### DOCUMENT SECTION
▬▬▬▬▬▬▬▬▬▬

From the introduction, "Homo Economicus and the Noble Savage."

Economic and political institutions can only remain free if they are largely self-regulating. Free societies need institutions that produce social order yet allow ordinary people to conduct their activities with minimal government interference.

The decentralized market economy is probably the most celebrated self-regulating social institution. Adam Smith’s "Invisible Hand" insight shows that people pursuing their own self-interest can actually end up furthering the public interest through no intention of their own. Since Smith’s time, free market economists have developed the Invisible Hand concept further through a construct called homo economicus, or economic man. Economic man is a rational person who calculates the costs and benefits of each potential action and chooses the action that brings him the most happiness.

▬▬▬▬▬▬▬▬▬▬

### DATASET CONTENT
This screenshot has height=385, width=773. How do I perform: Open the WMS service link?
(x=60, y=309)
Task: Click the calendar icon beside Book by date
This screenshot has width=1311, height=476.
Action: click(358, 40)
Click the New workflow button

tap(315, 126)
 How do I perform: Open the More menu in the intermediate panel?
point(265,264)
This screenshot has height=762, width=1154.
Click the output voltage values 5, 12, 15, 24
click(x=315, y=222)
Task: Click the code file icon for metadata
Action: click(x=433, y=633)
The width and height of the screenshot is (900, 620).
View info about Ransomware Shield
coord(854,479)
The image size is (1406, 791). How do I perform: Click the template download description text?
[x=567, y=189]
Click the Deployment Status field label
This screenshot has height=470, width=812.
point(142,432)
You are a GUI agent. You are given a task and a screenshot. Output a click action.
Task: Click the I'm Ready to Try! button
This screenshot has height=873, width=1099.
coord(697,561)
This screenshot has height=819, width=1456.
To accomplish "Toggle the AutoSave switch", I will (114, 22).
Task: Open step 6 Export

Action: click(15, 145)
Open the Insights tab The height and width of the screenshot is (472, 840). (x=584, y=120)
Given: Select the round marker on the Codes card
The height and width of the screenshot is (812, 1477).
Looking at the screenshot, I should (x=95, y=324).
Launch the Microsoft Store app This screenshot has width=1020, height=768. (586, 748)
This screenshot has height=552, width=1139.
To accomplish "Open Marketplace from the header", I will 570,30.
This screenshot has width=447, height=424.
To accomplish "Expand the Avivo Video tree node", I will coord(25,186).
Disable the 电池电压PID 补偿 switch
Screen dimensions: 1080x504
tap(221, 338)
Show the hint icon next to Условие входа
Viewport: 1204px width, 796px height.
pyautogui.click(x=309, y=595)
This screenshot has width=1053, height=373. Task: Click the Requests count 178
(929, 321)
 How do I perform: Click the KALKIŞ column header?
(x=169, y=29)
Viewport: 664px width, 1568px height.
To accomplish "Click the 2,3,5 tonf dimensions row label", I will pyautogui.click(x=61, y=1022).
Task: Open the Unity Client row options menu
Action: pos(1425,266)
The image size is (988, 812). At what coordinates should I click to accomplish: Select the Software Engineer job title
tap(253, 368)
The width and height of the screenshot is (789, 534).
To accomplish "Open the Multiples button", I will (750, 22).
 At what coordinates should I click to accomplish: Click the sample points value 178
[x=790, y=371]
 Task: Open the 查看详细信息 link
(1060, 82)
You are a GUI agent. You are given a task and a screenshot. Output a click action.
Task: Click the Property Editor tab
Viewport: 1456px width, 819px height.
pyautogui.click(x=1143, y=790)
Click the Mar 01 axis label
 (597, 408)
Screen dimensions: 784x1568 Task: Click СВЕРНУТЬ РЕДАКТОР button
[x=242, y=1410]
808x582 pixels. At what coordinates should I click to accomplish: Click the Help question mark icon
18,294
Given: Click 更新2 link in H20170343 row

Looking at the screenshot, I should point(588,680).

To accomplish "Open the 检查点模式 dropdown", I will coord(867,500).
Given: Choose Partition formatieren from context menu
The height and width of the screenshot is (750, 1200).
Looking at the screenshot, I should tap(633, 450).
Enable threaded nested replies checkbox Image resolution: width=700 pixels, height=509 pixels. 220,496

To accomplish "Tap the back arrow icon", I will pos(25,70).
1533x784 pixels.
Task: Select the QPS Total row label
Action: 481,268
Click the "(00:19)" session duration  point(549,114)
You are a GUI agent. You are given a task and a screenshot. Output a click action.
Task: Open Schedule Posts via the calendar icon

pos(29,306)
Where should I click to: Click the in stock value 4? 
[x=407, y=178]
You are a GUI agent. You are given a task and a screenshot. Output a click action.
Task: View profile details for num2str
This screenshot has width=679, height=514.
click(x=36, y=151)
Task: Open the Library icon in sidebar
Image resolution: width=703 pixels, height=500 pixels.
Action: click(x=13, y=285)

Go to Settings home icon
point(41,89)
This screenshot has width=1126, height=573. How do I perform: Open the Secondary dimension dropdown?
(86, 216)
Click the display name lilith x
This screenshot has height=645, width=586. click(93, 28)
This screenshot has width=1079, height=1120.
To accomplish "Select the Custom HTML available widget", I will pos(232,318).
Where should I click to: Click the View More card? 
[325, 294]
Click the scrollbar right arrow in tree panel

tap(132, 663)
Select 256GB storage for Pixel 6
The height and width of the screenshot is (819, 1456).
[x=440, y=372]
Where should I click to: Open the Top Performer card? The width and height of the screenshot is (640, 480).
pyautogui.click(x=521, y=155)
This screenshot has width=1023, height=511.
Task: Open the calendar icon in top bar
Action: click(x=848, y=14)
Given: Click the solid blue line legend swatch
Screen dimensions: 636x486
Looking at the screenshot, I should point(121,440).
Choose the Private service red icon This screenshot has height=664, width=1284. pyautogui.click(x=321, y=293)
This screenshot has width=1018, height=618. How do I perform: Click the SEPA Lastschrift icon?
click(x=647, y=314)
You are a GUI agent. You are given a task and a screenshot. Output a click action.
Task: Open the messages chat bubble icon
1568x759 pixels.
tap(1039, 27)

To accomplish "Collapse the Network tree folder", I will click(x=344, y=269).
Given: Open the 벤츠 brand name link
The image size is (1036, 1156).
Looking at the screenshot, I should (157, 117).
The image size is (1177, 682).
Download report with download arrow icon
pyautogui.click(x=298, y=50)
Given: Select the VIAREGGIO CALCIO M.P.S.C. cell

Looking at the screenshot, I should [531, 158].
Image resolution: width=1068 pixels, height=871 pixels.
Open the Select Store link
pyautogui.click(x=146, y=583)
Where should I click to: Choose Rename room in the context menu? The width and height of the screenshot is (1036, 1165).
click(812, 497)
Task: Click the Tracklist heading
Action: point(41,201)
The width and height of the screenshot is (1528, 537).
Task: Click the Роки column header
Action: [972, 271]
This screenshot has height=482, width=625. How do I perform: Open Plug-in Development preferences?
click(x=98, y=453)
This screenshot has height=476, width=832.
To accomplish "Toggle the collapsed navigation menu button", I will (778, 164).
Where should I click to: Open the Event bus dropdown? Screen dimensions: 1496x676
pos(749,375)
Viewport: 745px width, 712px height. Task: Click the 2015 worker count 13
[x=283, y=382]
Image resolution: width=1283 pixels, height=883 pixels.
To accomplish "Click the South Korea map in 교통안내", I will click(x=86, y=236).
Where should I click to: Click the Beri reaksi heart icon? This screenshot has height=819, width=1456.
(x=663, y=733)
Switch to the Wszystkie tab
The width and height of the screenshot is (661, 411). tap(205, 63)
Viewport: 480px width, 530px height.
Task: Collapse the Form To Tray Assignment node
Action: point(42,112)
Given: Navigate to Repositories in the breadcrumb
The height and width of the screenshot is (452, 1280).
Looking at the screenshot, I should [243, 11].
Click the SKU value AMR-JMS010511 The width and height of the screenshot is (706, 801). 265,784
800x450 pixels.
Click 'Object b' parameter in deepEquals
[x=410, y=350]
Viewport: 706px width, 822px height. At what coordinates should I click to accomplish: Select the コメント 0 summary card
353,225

▬▬▬▬▬▬▬▬▬▬

Pick up the text on homo economicus and the self-regulating market right after its last sentence and write the next passage. You won't need the records for anything here.

But we are not born as rational, choosing agents, able to defend ourselves and our property, able to negotiate contracts and exchanges. We are born as dependent babies, utterly incapable of meeting our own needs—or even of knowing what our needs are. As infants, we do not know what is good or safe. We even resist sleep in spite of being so exhausted we cannot hold our heads up. We are completely dependent on others for our very survival.

In our experience as helpless infants, we learn some very important things: whether the world is a safe place that can be counted on to meet our needs; whether we in particular are worthy of living; and whether others can be trusted. We learn whether people respond to us favorably, and we learn ways to encourage them to do so.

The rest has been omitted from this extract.